Patients and methods
Diagnostic laparoscopy was performed on 27 infants and young children aged 4 months-5 years with suspected intestinal malrotation on clinical examination, imaging studies, or both. All patients with malrotation on exploration were treated with laparoscopic Ladd's procedure. After completion of laparoscopic Ladd's procedure, patients were followed up for 3-18 months.
Results
On diagnostic laparoscopy, seven patients (26%) with normal rotation, two patients (7.4%) with volvulus converted to open surgery, and 18 patients (66.6%) with malrotation only underwent laparoscopic Ladd's procedure. The rate of conversion to laparotomy was 18.5% in all patients and 11.1% in patients who underwent laparoscopic Ladd's. There was a significant association between presence of malrotation and preoperative presentation with bilious emesis.
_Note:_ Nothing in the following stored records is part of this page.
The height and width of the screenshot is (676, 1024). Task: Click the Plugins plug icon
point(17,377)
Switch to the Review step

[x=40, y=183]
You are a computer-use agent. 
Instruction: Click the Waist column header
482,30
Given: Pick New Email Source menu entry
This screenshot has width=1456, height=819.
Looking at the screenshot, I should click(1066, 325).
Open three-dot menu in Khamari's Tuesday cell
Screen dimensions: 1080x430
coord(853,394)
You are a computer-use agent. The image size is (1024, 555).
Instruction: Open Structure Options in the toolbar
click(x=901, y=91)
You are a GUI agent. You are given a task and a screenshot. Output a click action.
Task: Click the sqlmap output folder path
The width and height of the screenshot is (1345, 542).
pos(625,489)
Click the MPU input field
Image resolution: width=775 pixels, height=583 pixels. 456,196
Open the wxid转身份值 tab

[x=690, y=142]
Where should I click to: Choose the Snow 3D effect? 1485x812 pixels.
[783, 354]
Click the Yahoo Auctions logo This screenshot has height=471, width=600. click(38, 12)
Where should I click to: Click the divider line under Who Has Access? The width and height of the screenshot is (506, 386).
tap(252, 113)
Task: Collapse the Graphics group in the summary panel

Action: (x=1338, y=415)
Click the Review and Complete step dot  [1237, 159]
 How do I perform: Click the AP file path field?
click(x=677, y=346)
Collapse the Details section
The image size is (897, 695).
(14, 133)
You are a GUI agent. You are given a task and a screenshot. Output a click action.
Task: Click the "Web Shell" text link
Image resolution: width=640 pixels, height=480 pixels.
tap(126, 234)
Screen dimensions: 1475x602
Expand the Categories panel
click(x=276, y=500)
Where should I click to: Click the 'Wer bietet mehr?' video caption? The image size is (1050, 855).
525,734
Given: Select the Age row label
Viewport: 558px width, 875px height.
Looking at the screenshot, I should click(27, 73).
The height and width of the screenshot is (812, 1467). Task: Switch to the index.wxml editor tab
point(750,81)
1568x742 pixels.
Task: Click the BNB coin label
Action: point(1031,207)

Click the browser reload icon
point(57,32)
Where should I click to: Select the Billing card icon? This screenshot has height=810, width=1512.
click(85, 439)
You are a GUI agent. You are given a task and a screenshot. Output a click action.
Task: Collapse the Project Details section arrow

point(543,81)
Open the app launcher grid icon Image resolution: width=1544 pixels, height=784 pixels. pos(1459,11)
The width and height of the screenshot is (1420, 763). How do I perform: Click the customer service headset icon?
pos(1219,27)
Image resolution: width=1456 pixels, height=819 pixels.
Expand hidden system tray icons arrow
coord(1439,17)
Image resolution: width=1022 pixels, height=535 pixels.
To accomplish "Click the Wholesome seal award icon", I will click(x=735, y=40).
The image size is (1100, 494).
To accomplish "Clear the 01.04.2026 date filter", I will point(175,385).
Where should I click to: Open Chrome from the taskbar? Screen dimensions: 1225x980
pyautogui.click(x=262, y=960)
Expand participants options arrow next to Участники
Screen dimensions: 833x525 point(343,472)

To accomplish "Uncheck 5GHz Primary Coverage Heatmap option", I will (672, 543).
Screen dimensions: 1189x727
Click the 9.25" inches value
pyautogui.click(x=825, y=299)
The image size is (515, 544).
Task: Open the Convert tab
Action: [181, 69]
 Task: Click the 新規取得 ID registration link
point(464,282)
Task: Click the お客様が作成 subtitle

Sixteen patients completed laparoscopic Ladd's procedure for mlarotation with an average operative time of 46 ± 16 min, an average time to normal feeding of 2.7 ± 1 days, and an average postoperative hospital stay of 4.8 ± 2 days. There were no early postoperative complications, and there were no cases with late volvulus. Wound infection occurred in one patient who underwent open approach for volvulus and early adhesive small bowel obstruction in another patient who underwent open laparoscopic Ladd's.
Conclusion
Laparoscopy is a safe and effective method in the diagnosis and treatment of intestinal malrotation in infants and young children, with or without preoperative symptoms.